**WAS ZU TUN IST:**
**1.** Zähle sämtliche Eigennamen auf, die im Textauszug über Erdogans Twittersperre vorkommen.
**2.** Führe den Textauszug über Erdogans Twittersperre im Anschluss an seinen letzten Satz fort.

**VORLIEGENDER TEXTAUSZUG:**
▼

Kaum beschlossen, kam das Gesetz letzte Woche auch schon zur Anwendung. Der Druck auf Erdogan stieg an, weil über Twitter und Co. Links zu Telefonmitschnitten verbreitet wurden, die im Zusammenhang mit einer Korruptionsaffäre stehen. Prompt ließ er Twitter sperren (die Flaschenpost hat berichtet). Twitter bot darauf hin an, Tweets über SMS zu verschicken. Zensurgegner reagierten mit der Bekanntmachung von Möglichkeiten, die Maßnahmen zu umgehen. Sie malten beispielsweise 8.8.8.8 auf Wände – Googles unzensierter Auflösungsdienst für Domainnamen (DNS).

▲

**Extrahierte Datensätze:**

▼

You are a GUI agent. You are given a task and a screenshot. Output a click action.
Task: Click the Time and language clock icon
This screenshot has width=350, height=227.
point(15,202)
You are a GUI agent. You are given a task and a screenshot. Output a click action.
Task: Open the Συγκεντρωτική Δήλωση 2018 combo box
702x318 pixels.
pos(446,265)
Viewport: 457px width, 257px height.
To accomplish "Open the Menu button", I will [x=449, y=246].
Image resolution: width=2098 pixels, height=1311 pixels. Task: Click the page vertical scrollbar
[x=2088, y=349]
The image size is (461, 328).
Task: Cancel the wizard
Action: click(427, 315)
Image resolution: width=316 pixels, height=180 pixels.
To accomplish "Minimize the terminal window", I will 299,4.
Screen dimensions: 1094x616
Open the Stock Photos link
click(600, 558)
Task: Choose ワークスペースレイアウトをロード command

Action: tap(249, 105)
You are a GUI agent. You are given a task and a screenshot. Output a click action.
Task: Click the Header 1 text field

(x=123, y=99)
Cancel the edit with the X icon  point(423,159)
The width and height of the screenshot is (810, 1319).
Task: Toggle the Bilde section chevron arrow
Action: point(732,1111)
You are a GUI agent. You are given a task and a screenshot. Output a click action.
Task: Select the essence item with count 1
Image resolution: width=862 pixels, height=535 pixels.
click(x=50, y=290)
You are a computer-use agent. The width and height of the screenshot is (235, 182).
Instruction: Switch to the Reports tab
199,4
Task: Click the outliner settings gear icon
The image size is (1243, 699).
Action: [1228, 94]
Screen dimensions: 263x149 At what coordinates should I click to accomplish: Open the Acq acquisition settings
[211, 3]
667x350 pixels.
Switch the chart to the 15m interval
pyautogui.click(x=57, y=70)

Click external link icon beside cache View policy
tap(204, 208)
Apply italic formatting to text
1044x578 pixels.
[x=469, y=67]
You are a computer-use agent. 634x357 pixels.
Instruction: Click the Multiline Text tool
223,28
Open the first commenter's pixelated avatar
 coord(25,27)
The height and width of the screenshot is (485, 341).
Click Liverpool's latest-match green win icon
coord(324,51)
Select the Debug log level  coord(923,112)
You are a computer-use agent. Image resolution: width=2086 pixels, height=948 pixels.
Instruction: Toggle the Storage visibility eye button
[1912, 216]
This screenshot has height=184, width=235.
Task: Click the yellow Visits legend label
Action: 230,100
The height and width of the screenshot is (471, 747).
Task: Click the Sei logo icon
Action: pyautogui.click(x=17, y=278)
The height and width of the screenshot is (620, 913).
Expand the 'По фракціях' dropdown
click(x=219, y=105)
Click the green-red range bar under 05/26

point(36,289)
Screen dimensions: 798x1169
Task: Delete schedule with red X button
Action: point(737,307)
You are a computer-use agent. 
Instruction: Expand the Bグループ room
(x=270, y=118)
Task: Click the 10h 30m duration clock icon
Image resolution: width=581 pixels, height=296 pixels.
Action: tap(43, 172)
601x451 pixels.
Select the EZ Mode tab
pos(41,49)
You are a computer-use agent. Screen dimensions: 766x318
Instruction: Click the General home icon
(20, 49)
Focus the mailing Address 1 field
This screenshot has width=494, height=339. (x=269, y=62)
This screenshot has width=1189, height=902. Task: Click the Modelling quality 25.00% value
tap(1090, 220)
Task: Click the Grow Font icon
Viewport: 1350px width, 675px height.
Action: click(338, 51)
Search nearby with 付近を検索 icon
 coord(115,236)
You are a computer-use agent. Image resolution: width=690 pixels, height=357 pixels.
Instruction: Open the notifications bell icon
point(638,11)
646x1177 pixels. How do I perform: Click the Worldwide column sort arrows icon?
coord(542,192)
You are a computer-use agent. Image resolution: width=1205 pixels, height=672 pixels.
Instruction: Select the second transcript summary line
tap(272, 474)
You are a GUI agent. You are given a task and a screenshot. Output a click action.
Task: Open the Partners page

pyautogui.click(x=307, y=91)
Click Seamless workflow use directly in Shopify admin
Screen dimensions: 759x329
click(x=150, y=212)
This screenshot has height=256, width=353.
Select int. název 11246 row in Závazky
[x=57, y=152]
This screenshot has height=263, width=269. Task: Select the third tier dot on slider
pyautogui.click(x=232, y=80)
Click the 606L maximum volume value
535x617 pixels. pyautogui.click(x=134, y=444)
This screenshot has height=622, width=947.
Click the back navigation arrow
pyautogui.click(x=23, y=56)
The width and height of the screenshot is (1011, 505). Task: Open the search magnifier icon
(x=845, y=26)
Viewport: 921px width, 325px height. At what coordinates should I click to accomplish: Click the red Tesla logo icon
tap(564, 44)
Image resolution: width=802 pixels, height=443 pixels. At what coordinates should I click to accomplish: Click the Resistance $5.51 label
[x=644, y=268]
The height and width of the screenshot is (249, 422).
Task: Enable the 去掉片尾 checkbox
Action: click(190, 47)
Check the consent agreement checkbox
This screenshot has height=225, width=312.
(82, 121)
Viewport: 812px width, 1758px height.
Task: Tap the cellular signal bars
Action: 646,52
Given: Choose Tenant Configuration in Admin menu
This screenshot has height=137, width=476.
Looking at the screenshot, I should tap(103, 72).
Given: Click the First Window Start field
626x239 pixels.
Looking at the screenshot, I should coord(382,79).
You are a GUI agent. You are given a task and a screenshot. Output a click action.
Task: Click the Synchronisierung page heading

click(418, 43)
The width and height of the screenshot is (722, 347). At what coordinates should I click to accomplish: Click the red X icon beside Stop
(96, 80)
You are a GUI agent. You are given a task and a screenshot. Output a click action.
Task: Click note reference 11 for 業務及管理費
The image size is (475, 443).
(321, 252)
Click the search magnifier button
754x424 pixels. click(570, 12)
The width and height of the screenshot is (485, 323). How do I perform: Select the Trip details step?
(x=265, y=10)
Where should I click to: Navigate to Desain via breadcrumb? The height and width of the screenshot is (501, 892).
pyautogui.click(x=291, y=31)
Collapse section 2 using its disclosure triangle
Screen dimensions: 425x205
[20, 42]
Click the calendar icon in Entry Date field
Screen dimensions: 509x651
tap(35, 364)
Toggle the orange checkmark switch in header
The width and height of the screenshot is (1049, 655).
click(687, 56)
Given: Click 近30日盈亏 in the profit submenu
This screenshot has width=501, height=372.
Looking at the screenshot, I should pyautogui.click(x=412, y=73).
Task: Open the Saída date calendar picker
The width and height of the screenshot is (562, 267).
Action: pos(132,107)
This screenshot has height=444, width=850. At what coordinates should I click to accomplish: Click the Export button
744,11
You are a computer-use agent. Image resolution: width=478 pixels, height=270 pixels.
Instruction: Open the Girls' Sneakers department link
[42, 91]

▲

**ERGEBNISSE JE AUFGABE:**
**1.** Erdogan, Twitter, Flaschenpost, Google

**2.**
Laut Uyanık gibt das den Piraten Auftrieb: »Heute erhalten wir viele Fragen dazu, wie man im Internet anonym bleibt oder wie man die Sperren umgeht.« Die Piraten helfen gerne und wollen künftig »weit offensiver agieren, um Bewusstsein zu schaffen und die Rechte im Internet zu verteidigen.« Sie organisieren Workshops, teilweise in Zusammenarbeit mit Universitäten. Außerdem arbeiten sie an einer Zensurumgehungslösung und sind auf der Suche nach Servern für deren Umsetzung. Spendewillige können sich per Twitter bei Serhat Koc melden.
Kritik aus Strassbourg und Brüssel
Die Entwicklungen in der Türkei werden auch international schon länger kritisch beobachtet. »Die zunehmende Verletzung der Meinungsfreiheit gibt Grund zur Sorge«, stellt die EU-Kommission in einem Fortschrittsbericht zum Beitritt der Türkei in die Europäische Union fest. Die Gerichte seien nicht unabhängig und schränkten die Meinungs- und Pressefreiheit ein. Auch der Europäische Gerichtshof für Menschenrechte kam zum Urteil, dass Sperren in der Vergangenheit gegen die Meinungsfreiheit verstießen und zu Unrecht durch ein türkisches Gericht bestätigt wurden.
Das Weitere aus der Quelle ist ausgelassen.